Photo of Alex Foster submitted to IGFA

Possible World Record Rockfish Caught off Cape Charles

Some anglers luck into setting records, and then there is the extremely small group of anglers who are obsessed with catching a world-record fish. Alex Foster apparently falls into this last category.

Foster’s dedication may have paid off on January 7th, while fishing off Cape Charles with Captain Clinton Lessard of Sho-Nuf Sportfishing. They were trolling a live eel when Foster caught a 48.03-inch-long striper, which measured 58 pounds on an uncertified hand scale. The four-foot fish is now pending International Game Fish Association (IGFA) world record certification for length in the IGFA’s release category. The world record by weight for rockfish is 81 pounds, 14 ounces caught by Gregory Myers in August 2011 in Long Island Sound.

As he waits for word on the possible world record, Foster has also earned a release citation from the Virginia Saltwater Fishing Tournament.

Foster has been making the long trip from Charleston, West Virginia to Virginia’s Eastern Shore for several years hoping to get a shot at the world record. And even though Virginia’s rockfish season ended December 31, Foster still made the 400-mile trek with the sole purpose of catching a world-record rockfish, knowing he would have to let it go. According to an IGFA Facebook post, Foster fought the fish for 15 minutes before measuring and releasing it.

Grave concerns about the declining striper stock prompted Virginia to eliminate its Spring Trophy season and significantly curtail its fall fishery by capping sizes in 2019. Other coastal states have also taken steps to lower their harvest. Still, many anglers in the Bay are enjoying good catch-and-release fishing. These large breeders are key to increasing the fish population.

For anglers seeking trophy fish like Alex Foster, finding the right captain for the job and dealing with wicked, wintery weather are just two of the challenges:

“He booked me for five trips this winter, and the fourth trip was the charm,” Captain Lessard said.

But getting your catch-and-release fish certified as an IGFA release world record is another matter altogether. In addition to the paperwork and $100 processing fee, the fish’s length has to be photographed on an official, $50, IGFA measuring board. The angler must provide photos of the rod, reel and net as well as provide IGFA a piece of the fishing line and the hook used to land the fish, which must be released alive. Additionally, witnesses must corroborate the event,  everything has to be signed and notarized, and all other IGFA rules must be followed. A list of eligible species in the release category is on IGFA’s website. The approval process time varies from several weeks to several months.

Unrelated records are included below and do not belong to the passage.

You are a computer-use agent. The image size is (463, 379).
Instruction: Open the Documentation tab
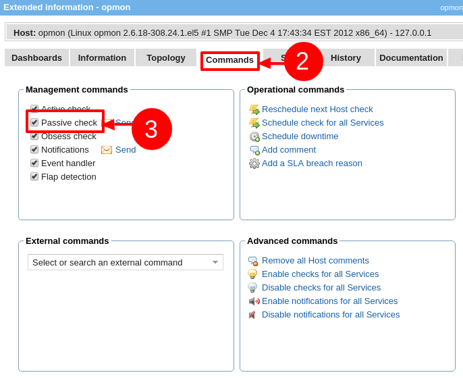[x=411, y=57]
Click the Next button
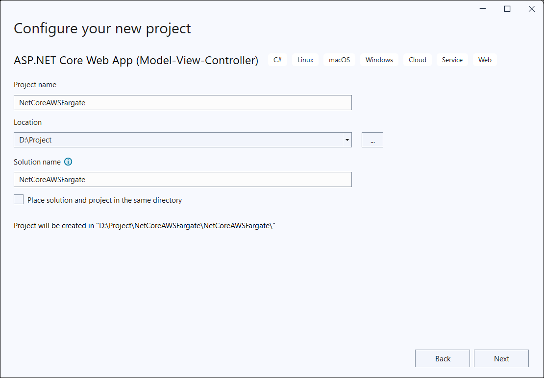Viewport: 544px width, 378px height. [501, 358]

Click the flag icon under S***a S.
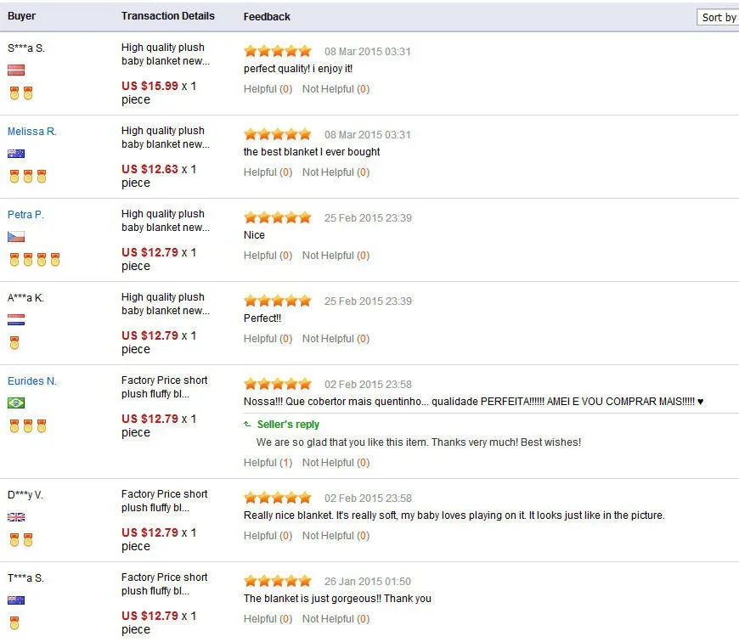point(16,70)

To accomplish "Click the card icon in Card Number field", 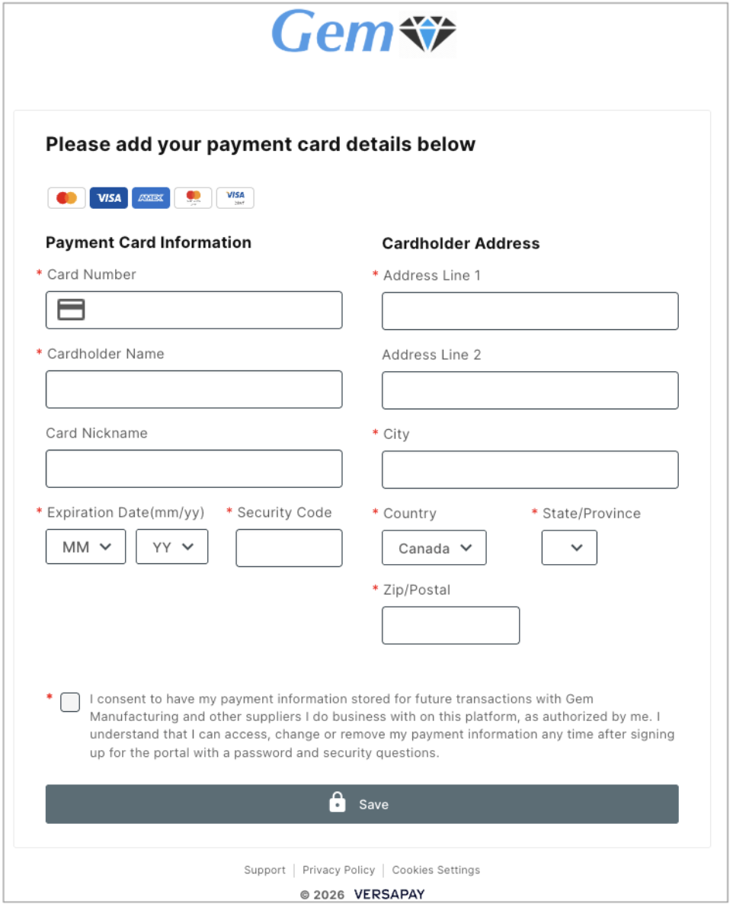I will point(72,309).
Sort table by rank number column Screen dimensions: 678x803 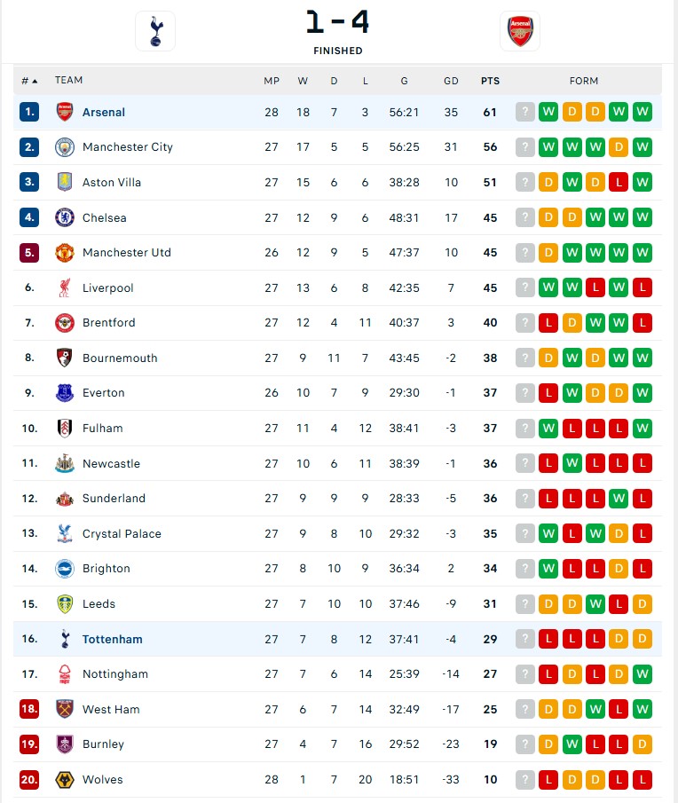(29, 81)
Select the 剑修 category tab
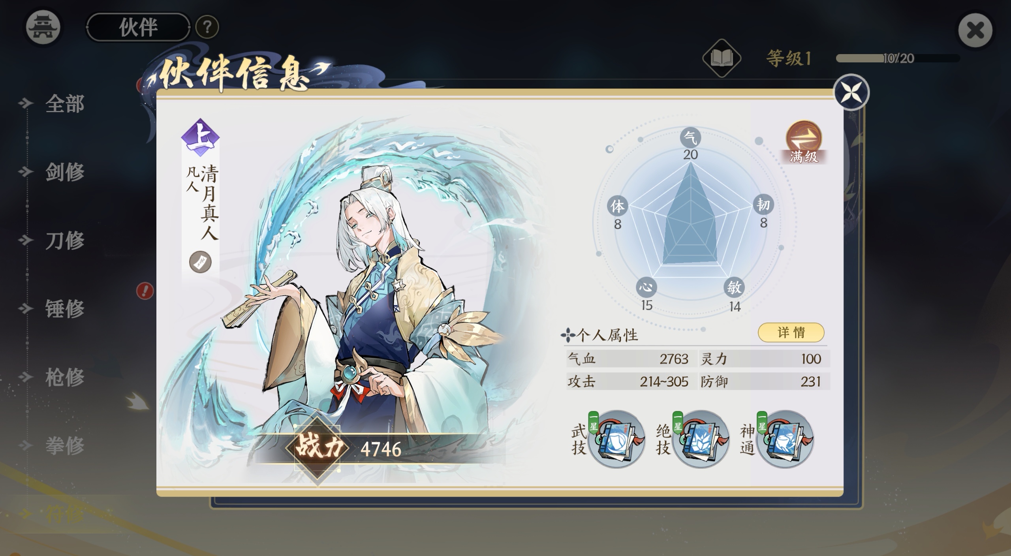This screenshot has height=556, width=1011. 65,172
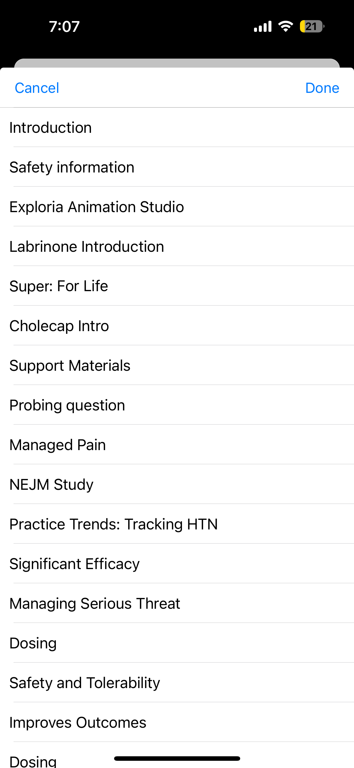Select the Super: For Life item

[x=59, y=286]
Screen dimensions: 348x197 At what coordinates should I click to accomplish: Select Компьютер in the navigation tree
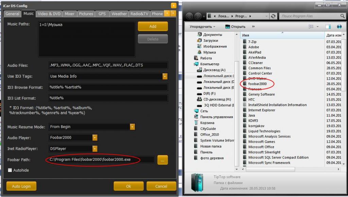pos(209,64)
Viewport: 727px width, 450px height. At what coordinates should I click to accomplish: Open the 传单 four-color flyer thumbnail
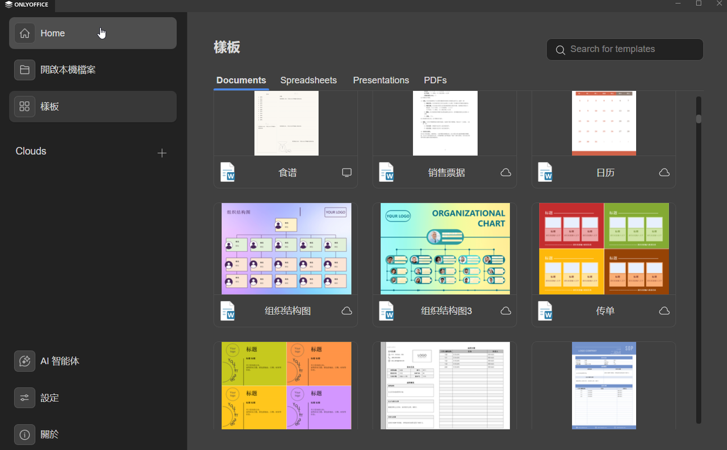click(603, 249)
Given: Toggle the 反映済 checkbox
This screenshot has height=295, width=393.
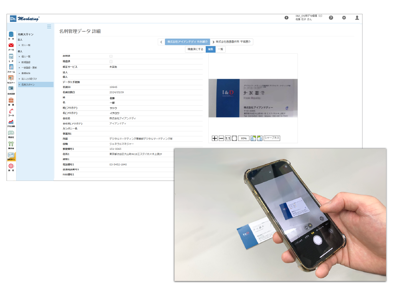Looking at the screenshot, I should [x=111, y=56].
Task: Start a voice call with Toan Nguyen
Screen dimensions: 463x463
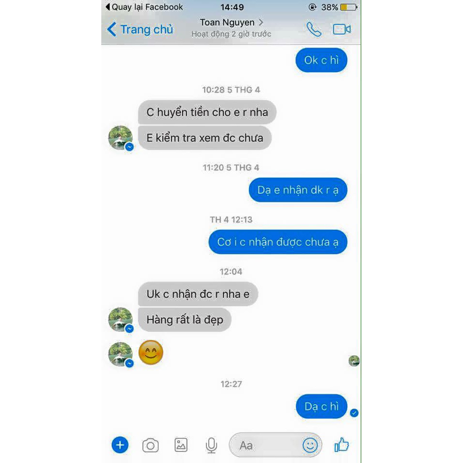Action: (x=313, y=29)
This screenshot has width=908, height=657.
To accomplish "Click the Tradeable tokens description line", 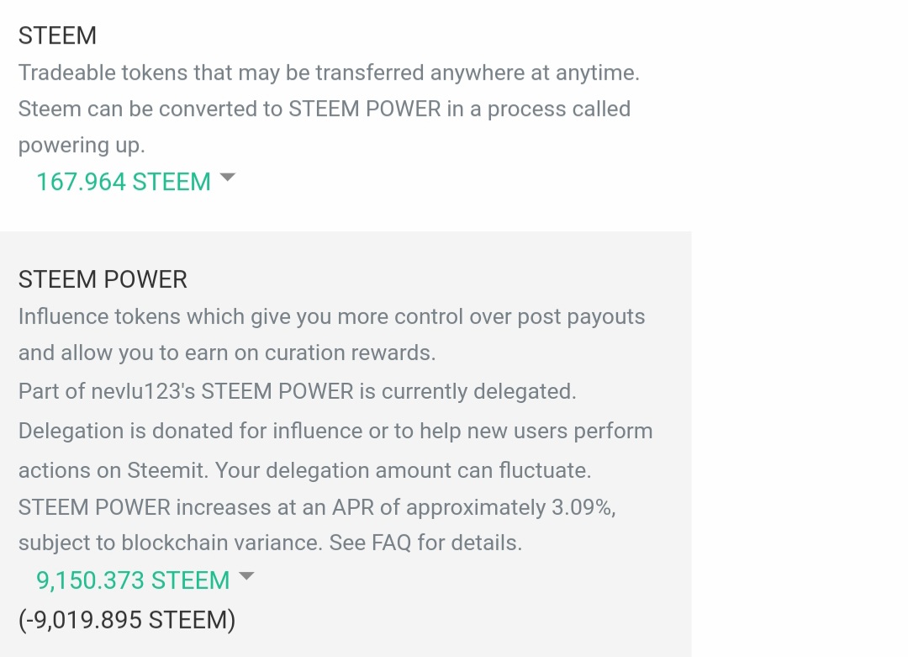I will (329, 72).
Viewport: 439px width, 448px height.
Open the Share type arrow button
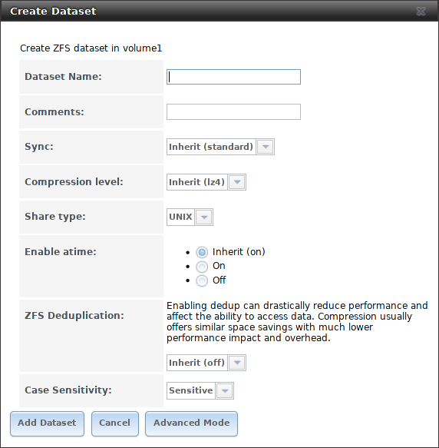(204, 217)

Captain Lessard and other skippers also mentioned there are still large rockfish moving into the lower Bay for those who want to catch-and-release monster stripers.

Chris Snook, owner of Chris’ Bait and Tackle just a few miles from the Kiptopeake boat ramp area where the pending record rockfish was landed, hopes Foster’s four-footer inspires more catch-and-release action.

“It’s great to see, and hopefully more anglers will want to take part in this great winter fishery,” says Snook.